In a further sign the sector is struggling, profitability grew at the slowest pace for 18 months.
But despite the weak employment and profitability figures, activity in the financial services sector grew strongly for the second quarter in a row. Of 86 respondents asked how their business volumes fared during the quarter, 50% said volumes increased whilst 23% said they fell.
The resulting balance of +27% is in line with firms' expectation (+24%), and just below last quarter's balance of +28% - the fastest since June 2007. However, a slower rate of growth in volumes is expected in the next three months of +15%.
Business volumes grew for all sub-sectors of the industry during the quarter, apart from banking where volumes were flat.
Finance houses saw growth in business volumes and profitability ease after much stronger increases over the previous two quarters, but some pick-up in both is expected for the next three months.
Building societies saw profitability rise strongly for the second consecutive quarter, driven by growth in business volumes and income values. A further increase in profits is predicted for the next three months.
In the life insurance sector, both business volumes and profitability increased for the fourth consecutive quarter, the latter also underpinned by a sharp fall in costs.
However, optimism among life insurers fell for the first time since March 2009, possibly linked to a sharp fall in income from fees & commissions and a lack of growth in net interest/trading income.
While general insurers reported the fastest growth in business in five quarters, profitability overall fell compared to the previous quarter due to a sharp fall in net interest, investment and trading income and flat spreads.
The investment management sector, meanwhile, saw a rise in business volumes and a robust increase in fee, commission & premium income, despite an increase in average costs. This saw profitability grow strongly for the sixth consecutive quarter. However, plans for capital spending in the year ahead have generally weakened, suggests the survey.

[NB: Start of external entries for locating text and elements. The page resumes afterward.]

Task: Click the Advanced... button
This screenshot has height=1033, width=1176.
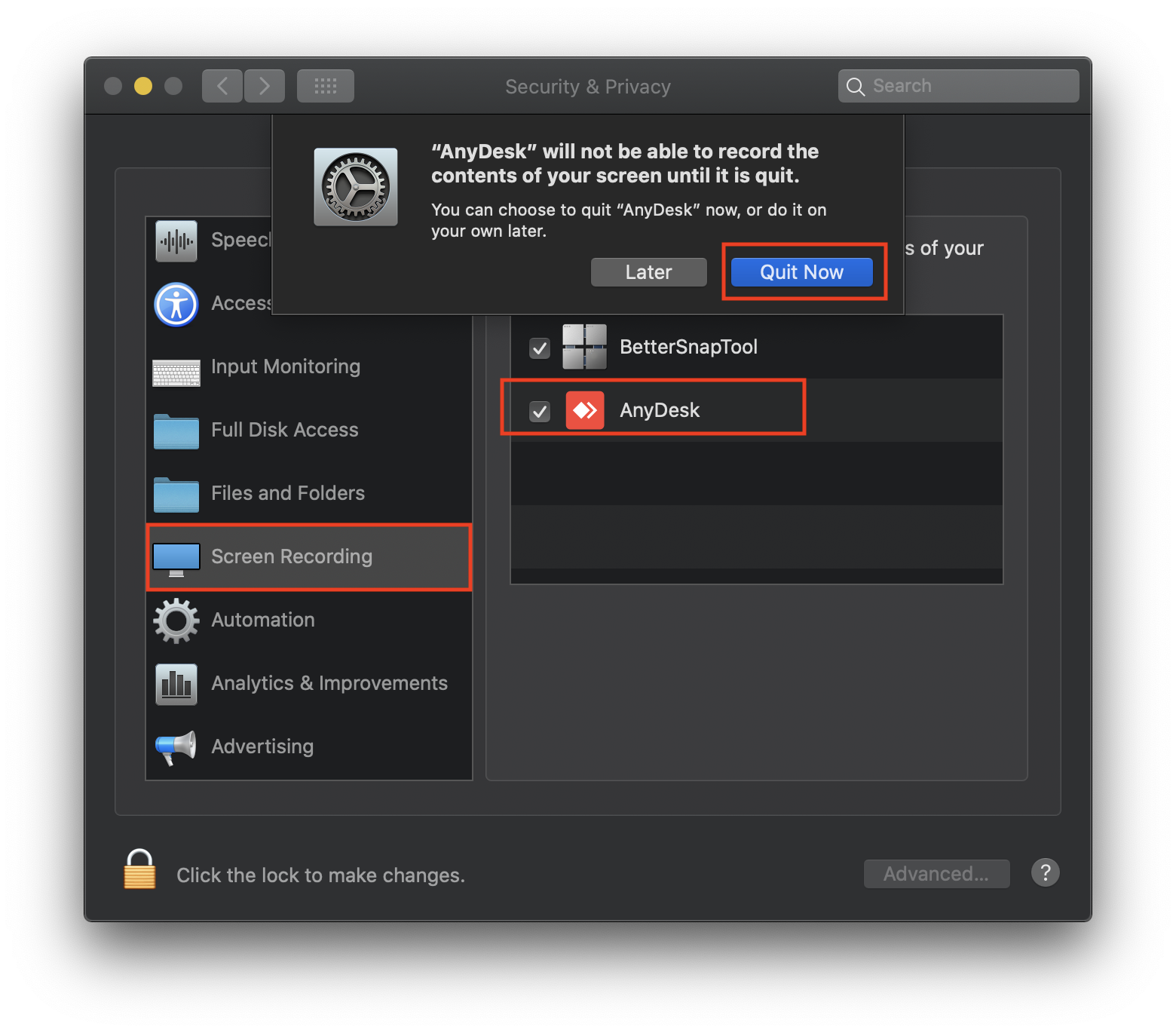Action: [x=936, y=874]
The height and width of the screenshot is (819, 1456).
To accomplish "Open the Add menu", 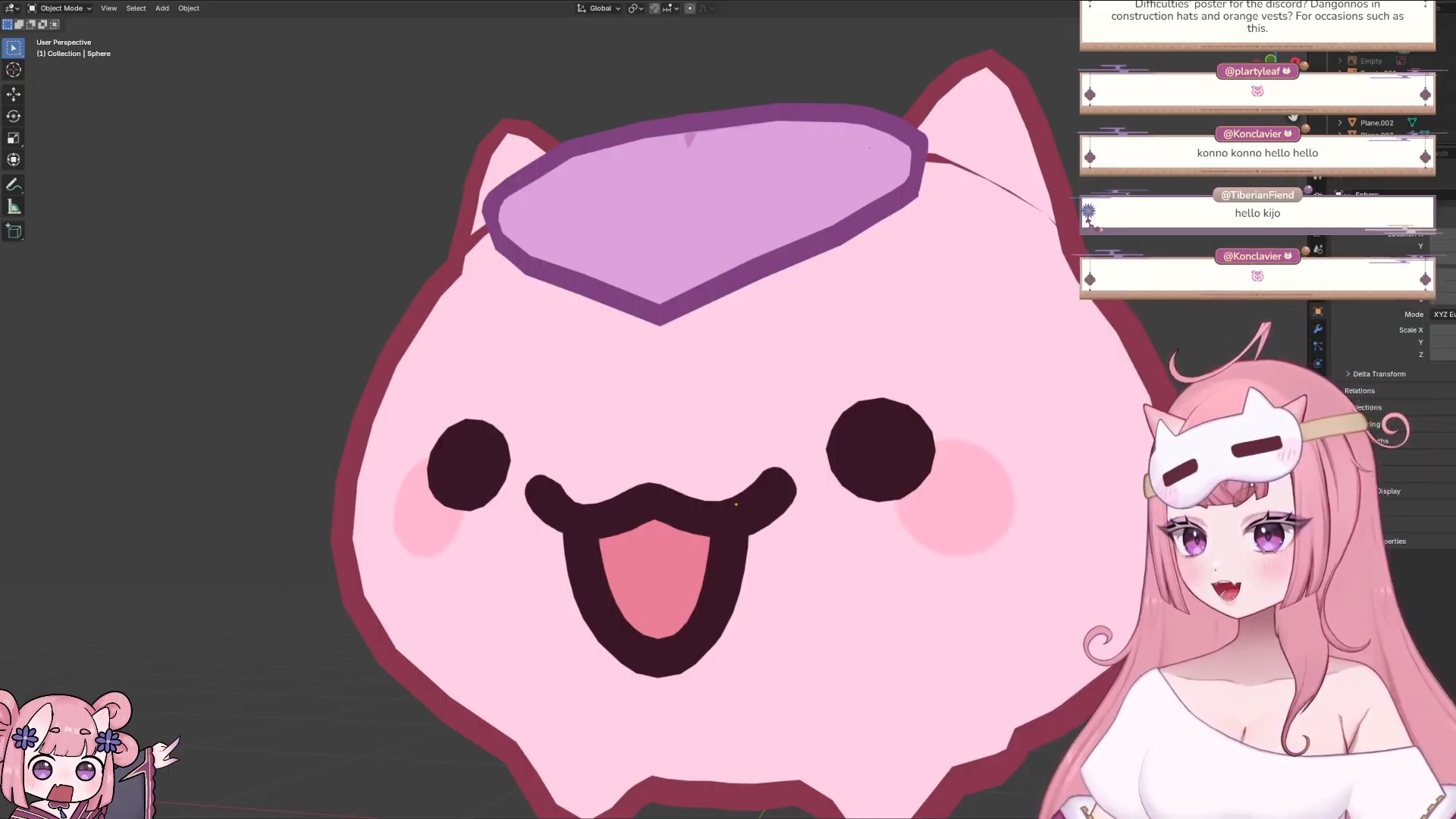I will pyautogui.click(x=162, y=8).
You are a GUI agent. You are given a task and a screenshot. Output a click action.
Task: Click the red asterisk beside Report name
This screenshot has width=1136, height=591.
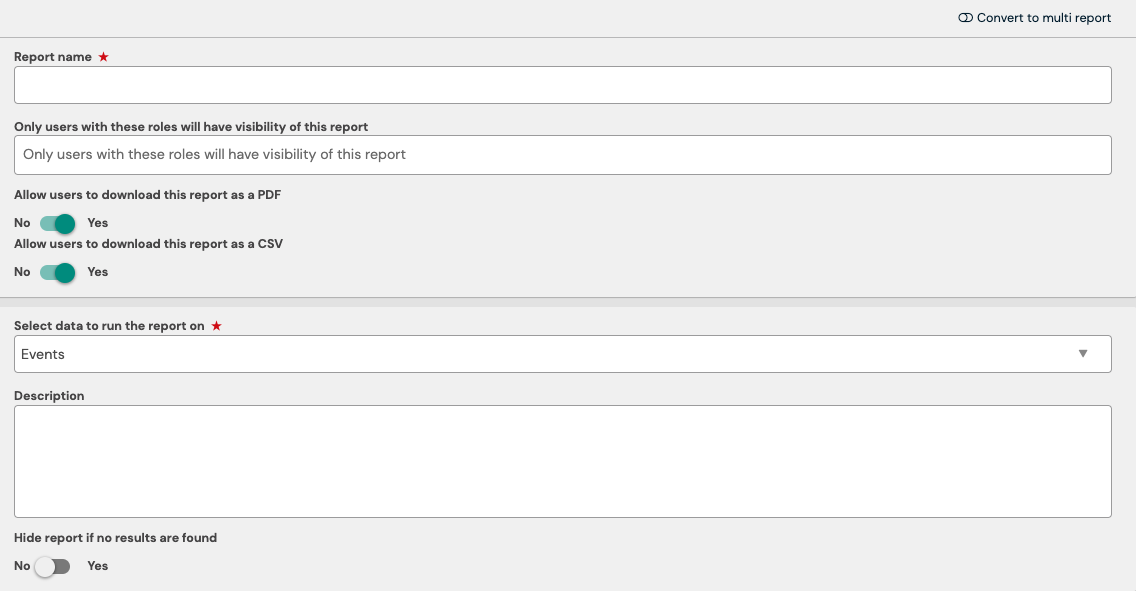coord(103,57)
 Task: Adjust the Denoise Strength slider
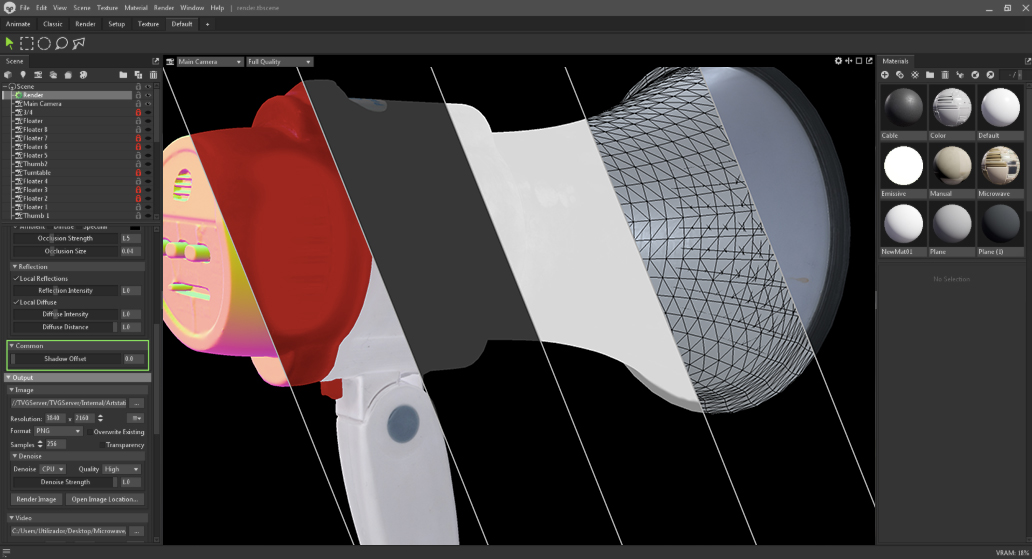(x=65, y=482)
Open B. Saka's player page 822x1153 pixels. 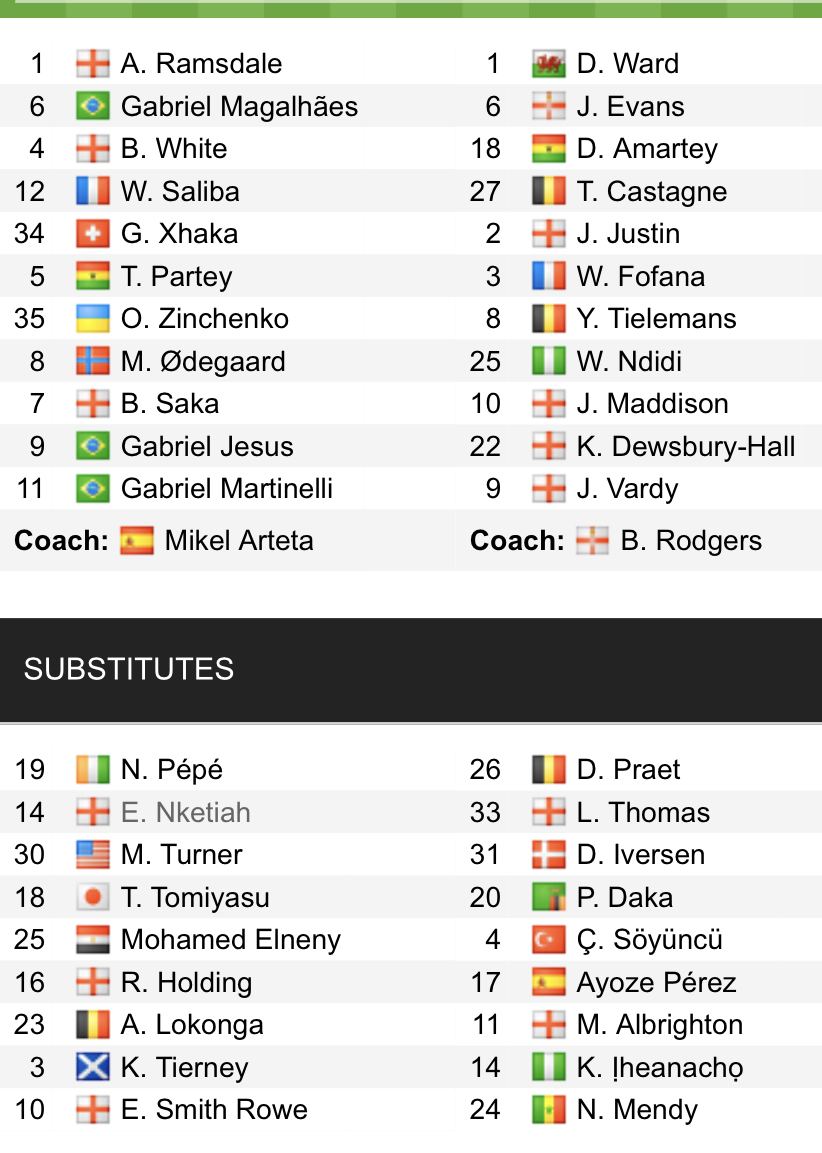(x=169, y=404)
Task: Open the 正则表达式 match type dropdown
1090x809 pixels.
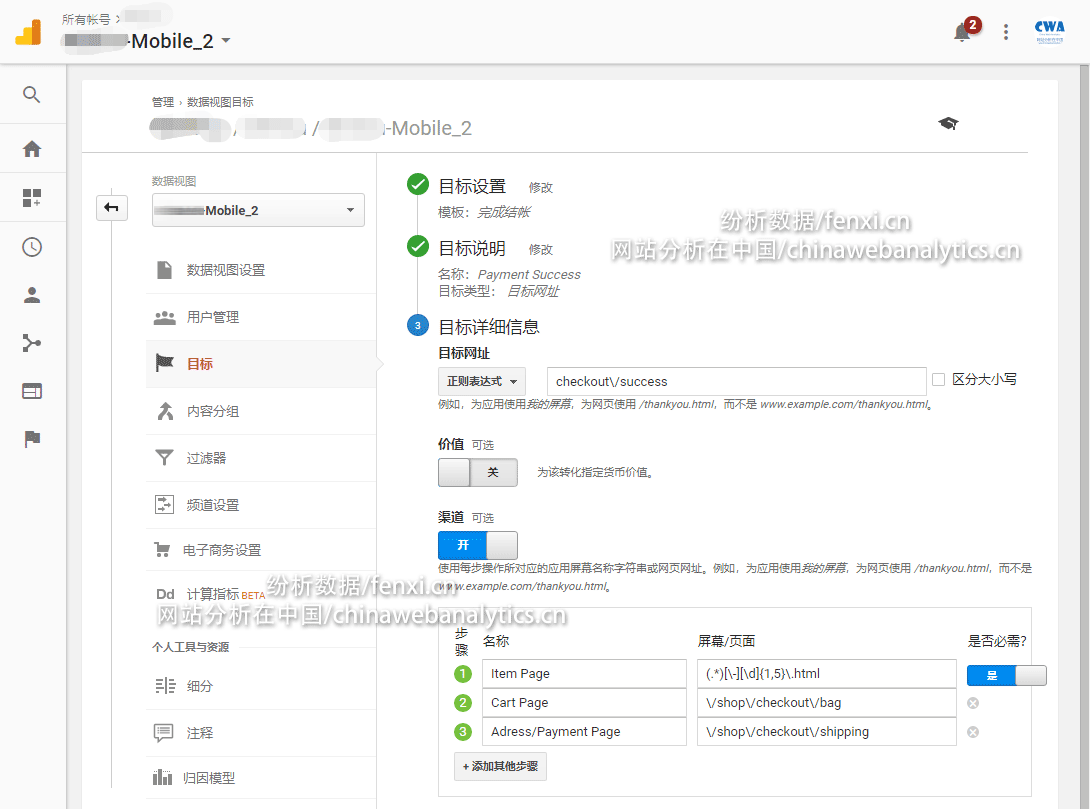Action: (x=482, y=381)
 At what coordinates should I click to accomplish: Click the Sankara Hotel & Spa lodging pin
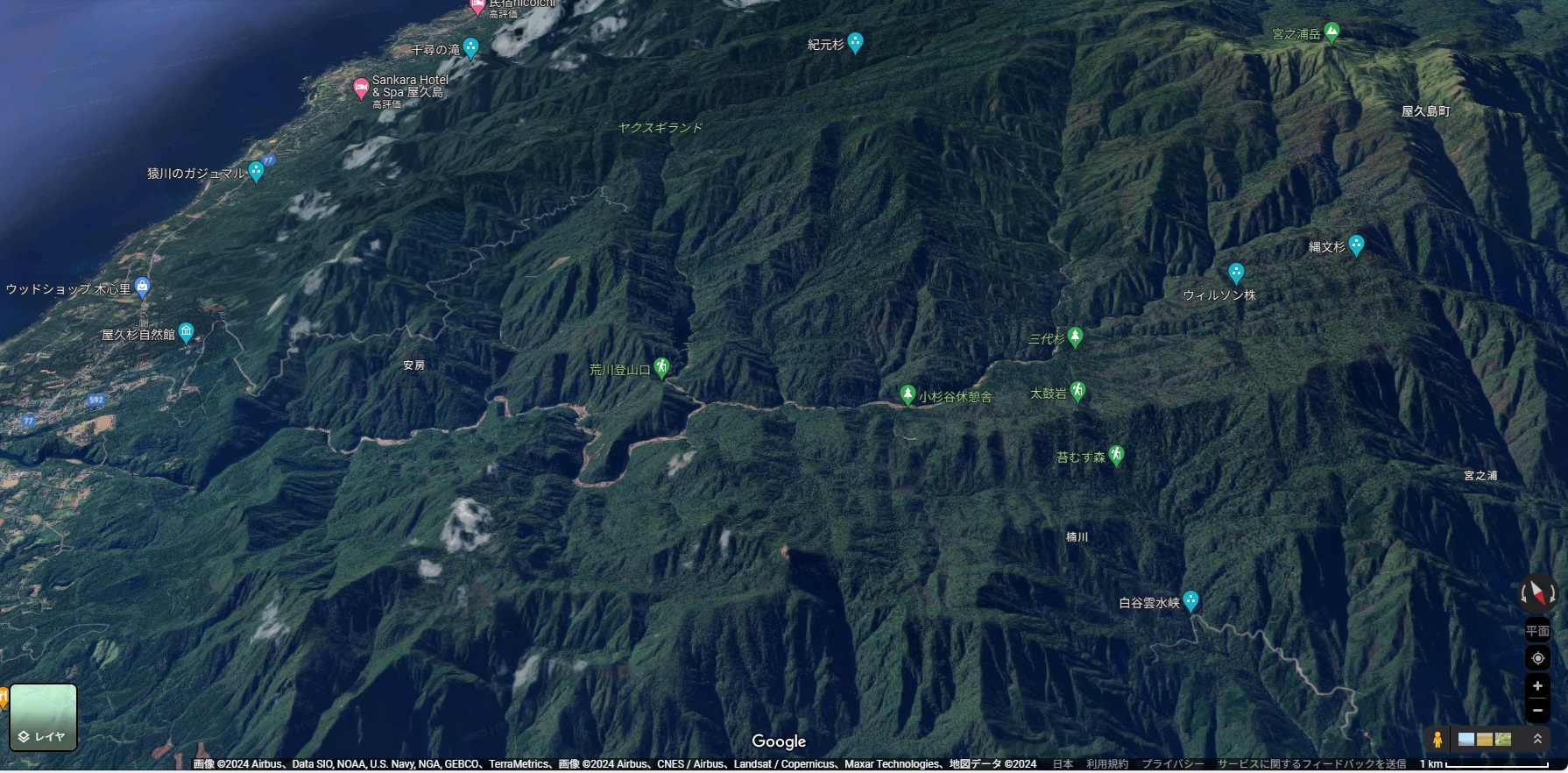tap(361, 88)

"Activity in the financial services sector grew strongly over the second half of 2010," says CBI director-general designate John Cridland. "But firms see growth slowing over the coming three months, and expect another fairly moderate increase in profitability.
"Numbers employed have fallen significantly and investment plans have weakened since September. This probably reflects renewed cost control given little growth in incomes and slower growth in profitability."